An "over tired" courier driver went through a red light at a major Norfolk junction and crashed into car, a court has heard.

Matthew Holzer was behind the wheel of a Vauxhall Movano when he failed to stop at a red light at the A47/A146 junction outside Norwich.

He smashed into the offside of a Vauxhall Mokka, leading to its two occupants being taken to hospital with whiplash injuries.

Holzer, 54, of Mill Road, Thurlton, was banned for six months from driving after he pleaded guilty to driving without due care and attention on Wednesday.

Holzer represented himself at Great Yarmouth Magistrates' Court and told the bench he had been tired at the time, had worked long hours and had to care for his mother.
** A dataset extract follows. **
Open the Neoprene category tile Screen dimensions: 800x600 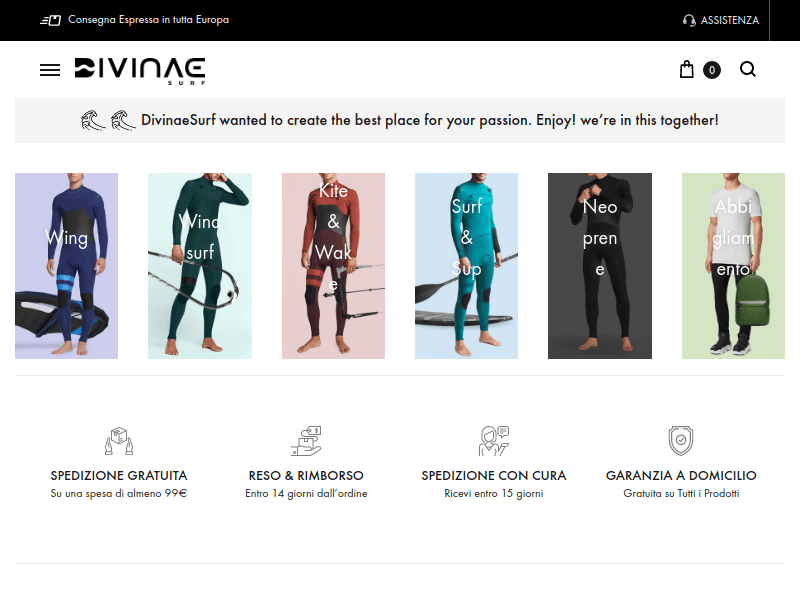(x=600, y=266)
He said: "I was almost certainly over tired. I can only say sorry. Yes, I should not have been driving."

Holzer also apologised to the occupants of the Vauxhall Mokka, who he said were an elderly man with his deaf wife.

Their Vauxhall Mokka was written off due to Holzer's actions behind the wheel on July 5 last year.
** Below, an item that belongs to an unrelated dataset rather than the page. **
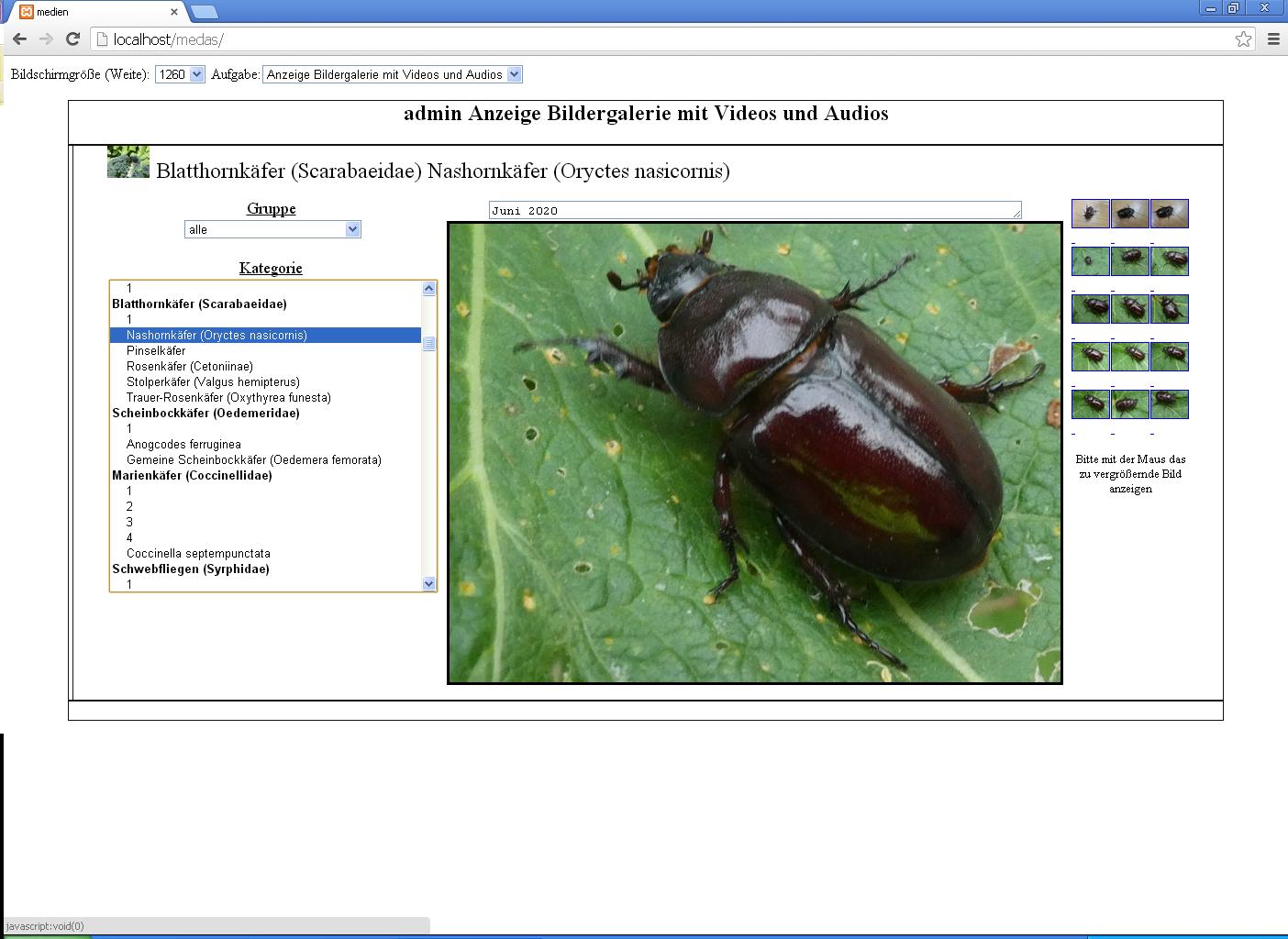Click first thumbnail in top row
The width and height of the screenshot is (1288, 939).
1090,214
The court heard Holzer had nine penalty points on his licence for three speeding offences.

Holzer had asked magistrates to consider not banning him from driving due to an exceptional circumstances argument.
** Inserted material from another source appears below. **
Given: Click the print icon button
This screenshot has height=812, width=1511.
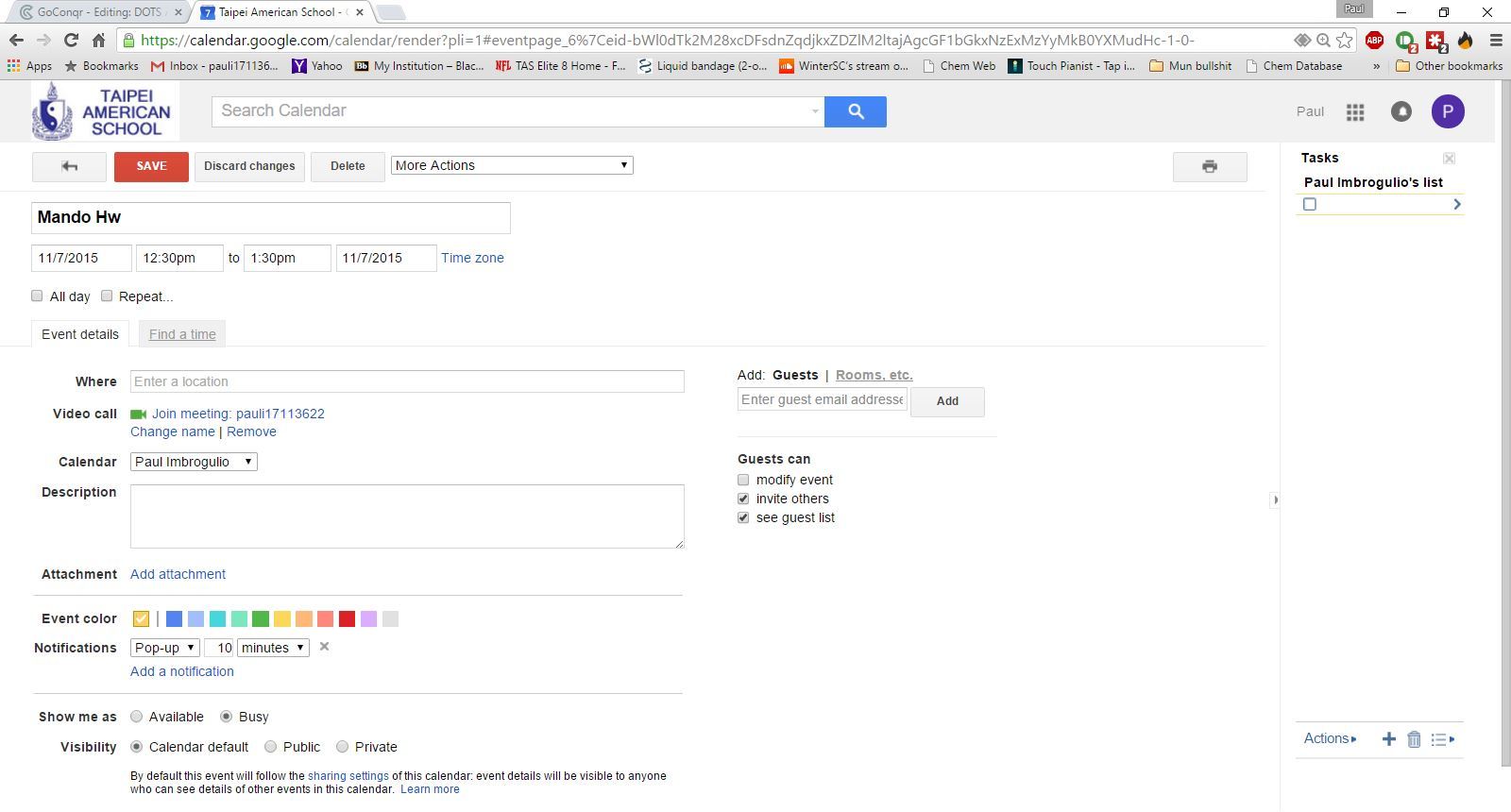Looking at the screenshot, I should tap(1209, 166).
He said he lived "out in the sticks" with his elderly mother and had to transport her to medical appointments and do her shopping.

Holzer would also find it harder to visit his two children in Loddon and said his courier role involved delivering medical equipment, including Covid and blood tests.

He said any driving ban would be "a massive inconvenience".

However magistrates dismissed his exceptional circumstances appeal and placed seven points on his driving licence - leading to Holzer being banned from six months and losing his job as a consequence.

Chair of the bench Antony Cronk said: "You were by your own admission over tired and there was damage and injuries to another party."

As well as his six month driving ban, Holzer was fined £120 and ordered to pay police prosecution costs of £55 and a victim surcharge of £34.